> [Activity]:
Whichever lines include the word "computer", copy them as they appear in the data.

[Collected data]
━━━━━━━━━━
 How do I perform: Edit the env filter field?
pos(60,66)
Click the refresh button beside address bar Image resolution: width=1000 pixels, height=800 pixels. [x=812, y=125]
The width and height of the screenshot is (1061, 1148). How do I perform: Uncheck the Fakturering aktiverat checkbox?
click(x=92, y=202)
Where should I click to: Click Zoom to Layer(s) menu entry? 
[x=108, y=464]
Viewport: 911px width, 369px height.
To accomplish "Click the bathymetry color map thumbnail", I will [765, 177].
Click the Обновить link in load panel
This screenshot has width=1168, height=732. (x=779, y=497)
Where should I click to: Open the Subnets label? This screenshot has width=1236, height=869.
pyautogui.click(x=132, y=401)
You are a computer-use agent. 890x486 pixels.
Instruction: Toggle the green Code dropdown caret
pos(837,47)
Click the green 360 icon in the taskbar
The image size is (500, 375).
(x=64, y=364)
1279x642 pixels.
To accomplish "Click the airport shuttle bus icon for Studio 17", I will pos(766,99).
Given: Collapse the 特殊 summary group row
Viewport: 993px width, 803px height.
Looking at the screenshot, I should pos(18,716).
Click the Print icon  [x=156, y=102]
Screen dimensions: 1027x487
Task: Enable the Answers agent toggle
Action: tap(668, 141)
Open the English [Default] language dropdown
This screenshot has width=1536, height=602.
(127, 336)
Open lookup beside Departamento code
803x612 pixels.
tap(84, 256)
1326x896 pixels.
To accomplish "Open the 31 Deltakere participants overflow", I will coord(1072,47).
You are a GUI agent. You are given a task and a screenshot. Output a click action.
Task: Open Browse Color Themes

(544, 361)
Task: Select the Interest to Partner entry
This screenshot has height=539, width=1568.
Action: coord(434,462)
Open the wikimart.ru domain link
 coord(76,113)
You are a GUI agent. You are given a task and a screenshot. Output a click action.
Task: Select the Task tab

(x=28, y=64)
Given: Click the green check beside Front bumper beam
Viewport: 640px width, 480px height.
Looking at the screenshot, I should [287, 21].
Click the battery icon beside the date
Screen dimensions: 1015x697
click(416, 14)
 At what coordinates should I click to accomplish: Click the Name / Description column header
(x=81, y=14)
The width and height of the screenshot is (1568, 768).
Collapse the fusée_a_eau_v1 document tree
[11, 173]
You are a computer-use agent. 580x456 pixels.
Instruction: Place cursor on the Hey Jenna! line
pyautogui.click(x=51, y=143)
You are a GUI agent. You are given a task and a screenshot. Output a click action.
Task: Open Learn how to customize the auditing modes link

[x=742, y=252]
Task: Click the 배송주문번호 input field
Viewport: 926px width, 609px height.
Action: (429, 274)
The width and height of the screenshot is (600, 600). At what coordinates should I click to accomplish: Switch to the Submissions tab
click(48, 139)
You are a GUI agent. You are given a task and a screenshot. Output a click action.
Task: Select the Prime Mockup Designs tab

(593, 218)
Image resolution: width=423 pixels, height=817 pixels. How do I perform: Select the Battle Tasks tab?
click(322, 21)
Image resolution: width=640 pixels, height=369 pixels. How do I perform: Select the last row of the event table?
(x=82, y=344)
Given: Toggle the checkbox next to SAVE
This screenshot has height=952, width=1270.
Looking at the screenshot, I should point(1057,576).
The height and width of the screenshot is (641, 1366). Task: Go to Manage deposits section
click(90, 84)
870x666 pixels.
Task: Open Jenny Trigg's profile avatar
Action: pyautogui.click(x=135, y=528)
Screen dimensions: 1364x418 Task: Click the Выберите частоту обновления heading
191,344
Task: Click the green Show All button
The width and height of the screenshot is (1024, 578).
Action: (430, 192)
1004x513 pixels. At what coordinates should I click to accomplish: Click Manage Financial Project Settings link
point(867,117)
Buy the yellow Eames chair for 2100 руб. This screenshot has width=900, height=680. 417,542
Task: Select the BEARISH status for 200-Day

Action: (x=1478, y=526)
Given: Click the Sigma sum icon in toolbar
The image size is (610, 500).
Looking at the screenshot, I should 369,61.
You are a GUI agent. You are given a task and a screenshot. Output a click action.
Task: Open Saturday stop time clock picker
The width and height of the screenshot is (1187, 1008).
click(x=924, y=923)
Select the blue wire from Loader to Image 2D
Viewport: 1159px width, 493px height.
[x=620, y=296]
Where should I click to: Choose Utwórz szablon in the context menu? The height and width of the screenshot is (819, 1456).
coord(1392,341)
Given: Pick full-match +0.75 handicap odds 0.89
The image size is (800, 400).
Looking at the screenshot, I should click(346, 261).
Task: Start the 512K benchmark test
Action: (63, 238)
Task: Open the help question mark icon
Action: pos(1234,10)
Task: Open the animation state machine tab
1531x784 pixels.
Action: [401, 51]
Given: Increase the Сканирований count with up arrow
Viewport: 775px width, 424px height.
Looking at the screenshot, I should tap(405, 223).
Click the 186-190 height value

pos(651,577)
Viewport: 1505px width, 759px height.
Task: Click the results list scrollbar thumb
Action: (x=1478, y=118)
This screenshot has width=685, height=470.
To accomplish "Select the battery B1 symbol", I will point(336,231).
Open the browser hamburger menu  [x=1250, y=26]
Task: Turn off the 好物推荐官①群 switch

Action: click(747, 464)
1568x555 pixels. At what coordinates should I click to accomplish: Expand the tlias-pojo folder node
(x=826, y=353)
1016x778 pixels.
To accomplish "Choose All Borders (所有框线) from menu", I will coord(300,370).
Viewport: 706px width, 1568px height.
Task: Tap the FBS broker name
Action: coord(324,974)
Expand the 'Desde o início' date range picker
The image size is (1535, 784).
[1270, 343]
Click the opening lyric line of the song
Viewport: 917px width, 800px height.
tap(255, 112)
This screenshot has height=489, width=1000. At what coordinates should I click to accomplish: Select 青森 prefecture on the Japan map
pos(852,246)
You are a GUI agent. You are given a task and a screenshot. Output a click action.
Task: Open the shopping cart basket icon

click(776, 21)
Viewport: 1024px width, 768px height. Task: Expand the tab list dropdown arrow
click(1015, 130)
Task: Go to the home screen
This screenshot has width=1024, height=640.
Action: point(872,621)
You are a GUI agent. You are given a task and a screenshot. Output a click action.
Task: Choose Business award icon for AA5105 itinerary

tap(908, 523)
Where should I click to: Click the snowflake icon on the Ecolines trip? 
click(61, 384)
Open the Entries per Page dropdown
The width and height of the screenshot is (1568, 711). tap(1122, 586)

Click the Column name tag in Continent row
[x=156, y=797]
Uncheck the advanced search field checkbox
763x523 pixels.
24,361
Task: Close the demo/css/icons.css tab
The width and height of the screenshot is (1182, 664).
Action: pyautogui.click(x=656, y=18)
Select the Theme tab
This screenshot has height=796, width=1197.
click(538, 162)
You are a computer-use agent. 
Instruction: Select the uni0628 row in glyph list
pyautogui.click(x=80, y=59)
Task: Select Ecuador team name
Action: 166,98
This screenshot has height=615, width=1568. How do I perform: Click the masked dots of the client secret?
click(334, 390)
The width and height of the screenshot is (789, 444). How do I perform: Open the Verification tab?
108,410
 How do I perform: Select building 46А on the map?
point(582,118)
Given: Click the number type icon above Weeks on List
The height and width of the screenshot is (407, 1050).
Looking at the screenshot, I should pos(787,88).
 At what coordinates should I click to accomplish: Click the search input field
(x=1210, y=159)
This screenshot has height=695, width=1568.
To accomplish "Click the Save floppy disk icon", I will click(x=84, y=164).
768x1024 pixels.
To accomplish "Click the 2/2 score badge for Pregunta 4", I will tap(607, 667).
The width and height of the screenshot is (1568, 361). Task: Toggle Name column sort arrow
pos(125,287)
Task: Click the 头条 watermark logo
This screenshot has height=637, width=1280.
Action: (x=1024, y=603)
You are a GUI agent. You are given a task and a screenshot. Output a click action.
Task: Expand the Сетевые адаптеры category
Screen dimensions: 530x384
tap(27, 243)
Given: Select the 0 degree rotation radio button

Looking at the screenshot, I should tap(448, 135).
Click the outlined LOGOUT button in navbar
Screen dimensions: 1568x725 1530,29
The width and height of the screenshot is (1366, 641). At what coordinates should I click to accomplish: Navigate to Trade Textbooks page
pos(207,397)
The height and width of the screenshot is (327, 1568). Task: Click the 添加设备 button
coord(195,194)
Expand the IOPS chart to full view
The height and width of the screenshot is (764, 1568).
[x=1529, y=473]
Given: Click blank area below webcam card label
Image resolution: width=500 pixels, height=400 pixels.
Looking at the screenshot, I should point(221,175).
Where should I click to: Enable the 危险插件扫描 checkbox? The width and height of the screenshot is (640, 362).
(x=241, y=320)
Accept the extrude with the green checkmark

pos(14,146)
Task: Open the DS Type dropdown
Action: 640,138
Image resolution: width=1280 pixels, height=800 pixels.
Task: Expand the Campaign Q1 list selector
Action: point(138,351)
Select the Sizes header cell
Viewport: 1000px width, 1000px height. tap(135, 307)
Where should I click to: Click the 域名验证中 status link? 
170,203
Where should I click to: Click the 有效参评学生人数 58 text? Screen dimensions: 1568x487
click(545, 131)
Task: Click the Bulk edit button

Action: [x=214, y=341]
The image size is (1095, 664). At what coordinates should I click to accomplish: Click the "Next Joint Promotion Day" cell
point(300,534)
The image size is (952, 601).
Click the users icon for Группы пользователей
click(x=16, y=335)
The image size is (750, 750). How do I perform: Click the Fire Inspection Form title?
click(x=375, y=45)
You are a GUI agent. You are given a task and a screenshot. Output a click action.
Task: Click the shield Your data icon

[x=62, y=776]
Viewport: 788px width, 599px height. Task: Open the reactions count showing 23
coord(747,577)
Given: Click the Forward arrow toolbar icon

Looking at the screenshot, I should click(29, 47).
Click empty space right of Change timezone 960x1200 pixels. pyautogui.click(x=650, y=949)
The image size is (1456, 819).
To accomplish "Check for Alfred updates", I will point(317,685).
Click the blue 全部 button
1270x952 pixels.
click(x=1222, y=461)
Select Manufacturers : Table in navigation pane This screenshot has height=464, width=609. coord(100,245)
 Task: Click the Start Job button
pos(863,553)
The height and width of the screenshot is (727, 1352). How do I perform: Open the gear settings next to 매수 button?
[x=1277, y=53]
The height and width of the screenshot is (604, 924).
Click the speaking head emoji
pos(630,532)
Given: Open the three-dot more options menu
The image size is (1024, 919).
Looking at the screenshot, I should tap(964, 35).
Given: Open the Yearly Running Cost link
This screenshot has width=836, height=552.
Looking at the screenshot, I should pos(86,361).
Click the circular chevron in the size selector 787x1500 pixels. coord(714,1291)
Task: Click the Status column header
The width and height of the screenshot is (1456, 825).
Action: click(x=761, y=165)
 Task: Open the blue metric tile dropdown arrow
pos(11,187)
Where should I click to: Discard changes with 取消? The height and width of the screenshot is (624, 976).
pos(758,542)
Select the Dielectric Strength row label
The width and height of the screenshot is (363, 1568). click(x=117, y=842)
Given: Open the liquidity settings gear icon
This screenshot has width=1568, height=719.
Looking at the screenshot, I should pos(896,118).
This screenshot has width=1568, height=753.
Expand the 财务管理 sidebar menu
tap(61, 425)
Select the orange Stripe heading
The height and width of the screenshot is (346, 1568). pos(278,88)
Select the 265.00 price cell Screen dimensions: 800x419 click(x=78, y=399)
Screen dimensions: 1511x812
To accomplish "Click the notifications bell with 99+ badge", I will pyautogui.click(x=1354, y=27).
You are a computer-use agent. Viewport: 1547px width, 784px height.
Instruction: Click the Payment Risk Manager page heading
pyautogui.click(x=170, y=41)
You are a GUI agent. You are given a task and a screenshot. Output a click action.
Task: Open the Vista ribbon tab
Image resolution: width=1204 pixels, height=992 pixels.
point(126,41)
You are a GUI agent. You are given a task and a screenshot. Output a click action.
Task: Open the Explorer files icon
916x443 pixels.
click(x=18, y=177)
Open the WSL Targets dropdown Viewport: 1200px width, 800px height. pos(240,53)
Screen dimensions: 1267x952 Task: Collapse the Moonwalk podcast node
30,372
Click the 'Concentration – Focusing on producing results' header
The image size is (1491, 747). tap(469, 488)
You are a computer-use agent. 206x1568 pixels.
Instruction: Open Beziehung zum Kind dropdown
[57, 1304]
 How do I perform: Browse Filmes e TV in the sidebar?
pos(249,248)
━━━━━━━━━━
> [Output of the exercise]:
You are a computer-use agent. 890x486 pixels.
You are a computer-use agent. 580x456 pixels.
You are a computer-use agent. 
You are a computer-use agent. Viewport: 1547px width, 784px height.
You are a computer-use agent. 206x1568 pixels.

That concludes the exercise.